Trading Places

 Willem Kooyker (BBA, ’71), founder and chair of Blenheim Capital Management, came to New York from the Netherlands as a bright young trader. The Zicklin School of Business gave him the chance to grow and the opportunity to make the U.S. his home.

“It’s not merely education that makes you successful,” says renowned international commodities trader Willem Kooyker, founder of Blenheim Capital Management. “You need to be a self-starter.” That quality is what brought Kooyker to City College Downtown (the Zicklin School’s predecessor), where he studied for his degree in economics in the evenings and during summer sessions while trading commodities of coffee, cocoa, and sugar from the New York office of a Dutch company by day.
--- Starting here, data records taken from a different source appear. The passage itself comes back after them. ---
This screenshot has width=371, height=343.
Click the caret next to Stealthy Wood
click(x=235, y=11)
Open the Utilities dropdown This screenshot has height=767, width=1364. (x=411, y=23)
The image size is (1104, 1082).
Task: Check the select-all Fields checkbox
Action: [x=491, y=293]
The child of parents who were unable to send all their sons to university, Kooyker says he also yearned to trade a home in Holland, a then more class-based society, for one in New York: “The U.S. meritocracy very much appealed to me.”

At Baruch, where he joined fellow students who shared the lack of family privilege—many of them immigrants like himself—Kooyker immediately appreciated the opportunity of a then-tuition-free education, professors and bosses willing to mentor him, and the tremendous drive to succeed that surrounded him. With this education also came a promise. “I had to sign a letter promising to become a U.S. citizen after completing my degree. It took me exactly one second to say, ‘No problem!’”
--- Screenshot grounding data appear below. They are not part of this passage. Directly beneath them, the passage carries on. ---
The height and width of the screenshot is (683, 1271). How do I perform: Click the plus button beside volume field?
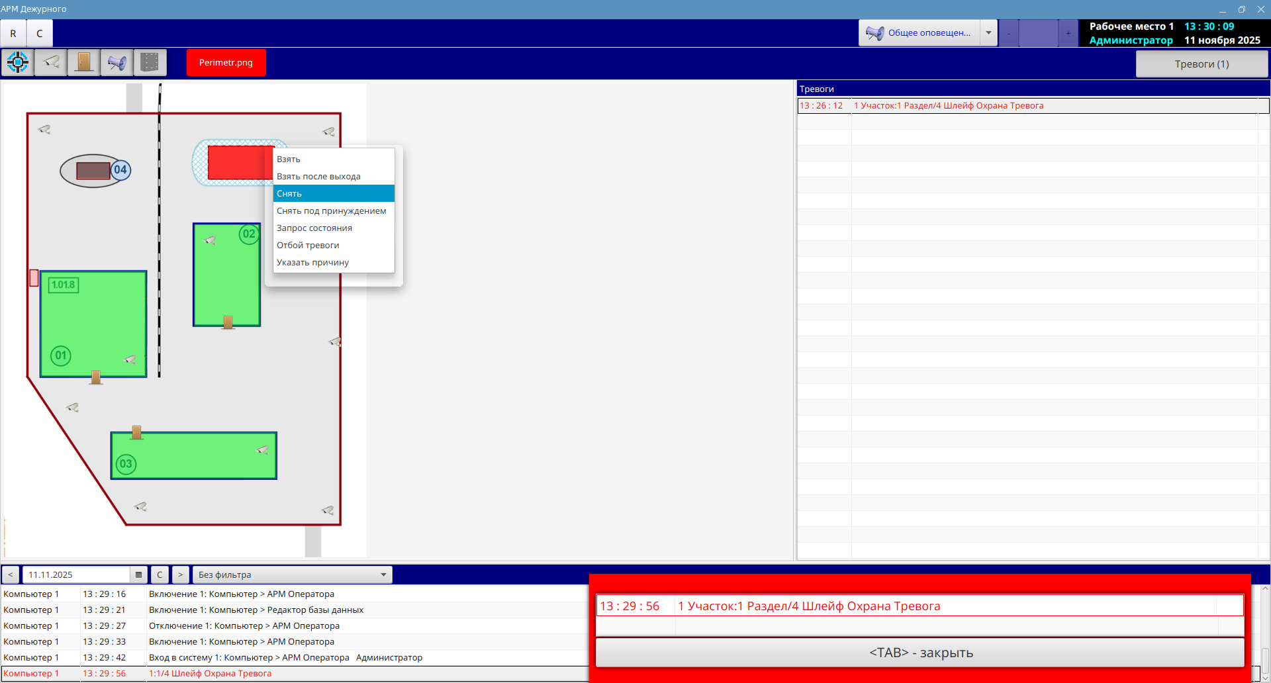click(x=1068, y=33)
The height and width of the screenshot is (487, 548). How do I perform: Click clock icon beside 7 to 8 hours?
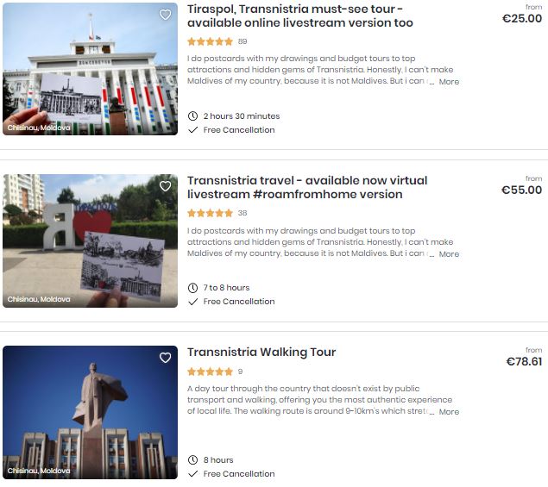coord(193,288)
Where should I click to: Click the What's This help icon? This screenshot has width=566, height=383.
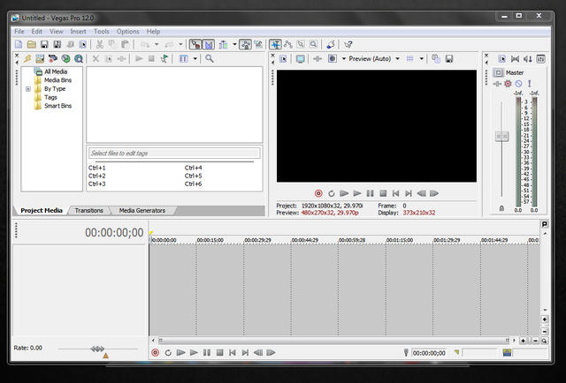coord(348,44)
“The seeds of Baruch built the foundation of my macro thinking,” Kooyker says. He launched Tricon Holding Company, Ltd., in 1984, directed towards energy and industrial commodities. Five years later, he founded Blenheim, named after Blenheim Palace, the birthplace of Winston Churchill, whom Kooyker deeply respects.

Giving others the opportunities he was given as a young man has become an important part of Kooyker’s life, through organizations like MENTOR: The National Mentoring Partnership, as a member of the board of directors and immediate past chair. To ensure that the highest quality of education can continue at Zicklin, Kooyker, as vice president of the Monteforte Foundation (the philanthropic organization of Kooyker and his wife, Judith-Ann Corrente), generously endowed the Zicklin School deanship, which was named in his honor. Recently, Kooyker also funded the Global Leadership Initiative for Zicklin undergraduates, a program combining coursework and experiential learning that prepares students for careers in global companies and provides an additional credential on their résumés.

“Baruch was my launching pad,” Kooyker says. “And today the whole atmosphere at Zicklin continues to send out the right signals.”